5,264 miles was the distance between my original home in the U.S. and my new home in the U.K. In the first few weeks of my study abroad experience, I was constantly reminded of this distance as I had no one from home to help me make the adjustment. I was also reminded of this distance when other study abroad students from mainland Europe seemed to have visitors from home every other week. The flight to London from most of Western Europe is about 1 hour, so having visitors is quite easy. Once again, this was a time of mixed emotions. Some days, I was so busy exploring my new home and making new friends that I didn’t even think about my family. Other days I wanted nothing more than be with my family, sleep in my own bed, and enjoy my mother’s cooking. Unlike my European friends, the only way I could stay connected with my family in the U.S. was through phone and video calls. At first, I called home every day, but as I eventually began to settle into my new home, and became comfortable with my new living arrangements and new friends, the calls became less frequent and the homesickness began to fade.

Staying Connected

In today’s globalized world, staying connected has never been easier, making the physical distance almost irrelevant. There was a variety of ways that I stayed connected with my family back home, and it was this connection to my home that allowed me to fully enjoy my study abroad experience. The easiest and most frequent method of communication was through apps like WhatsApp or Zoom. Simply sending or receiving little things with my family through text made a big difference. I would often receive texts from my family about local news events, family updates, or even pictures of the Halloween decorations they put up. It was these little reminders of home that kept me from missing them too much. In addition to texting, using the facetime feature on these apps was also a great way to “see” each other and stay connected. While I enjoyed being updated on things going on at home, it was also important for my family to keep up with everything I was doing. My mom created a shared photo album in Shutterfly where I could upload photos from my experience, allowing my family to see everything I was doing, and enjoy those same experiences vicariously. Beyond photos, my family also sent me a “care package” in the mail. It included things that reminded me of home: some of my favorite foods and snacks, some U.S. magazines, and some physical photos I could keep on my desk.

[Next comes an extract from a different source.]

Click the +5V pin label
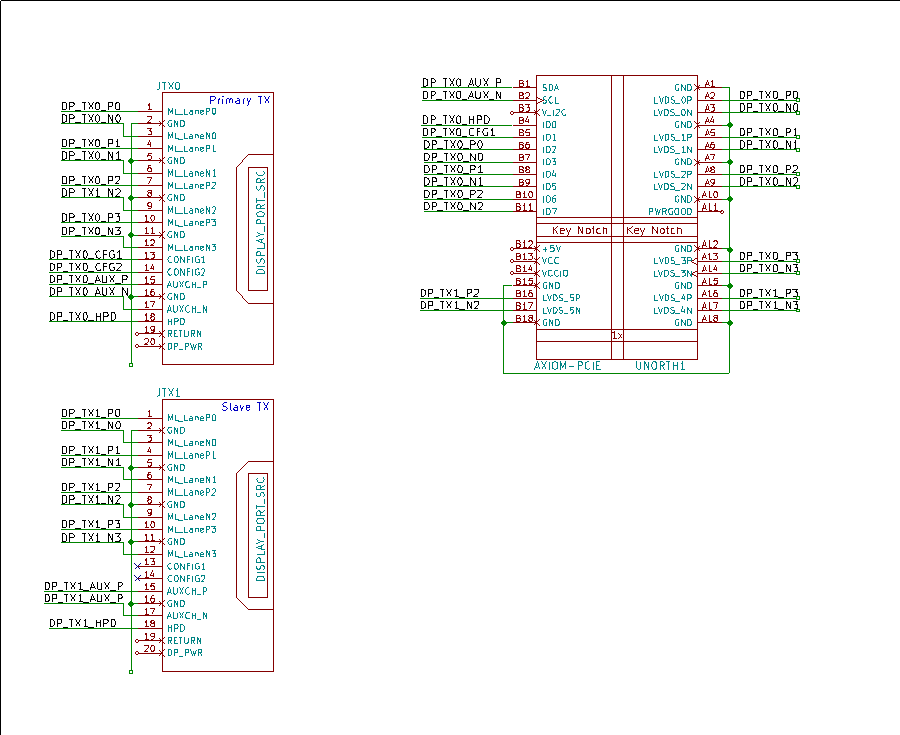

Thankfully, despite the long and expensive flight, my aunt and sister were able to come to London and visit me. The week of their visit could not have been timed better: Thanksgiving week. Thanksgiving can be an especially difficult time for study abroad students from the U.S., as it is not celebrated in much of the world. However, we were lucky enough to find a restaurant in London which served a traditional American Thanksgiving meal. I was also able to show them some of my favorite spots around London. Spending this time with my aunt and sister made me appreciate everything I have back home, as well as all of the new things I have been able to enjoy throughout this study abroad experience. I have made some new very close friends in London, but no one has your back like family, so maintaining that relationship with them is essential during a study abroad. Spending this time away from my family has made me love and appreciate them even more.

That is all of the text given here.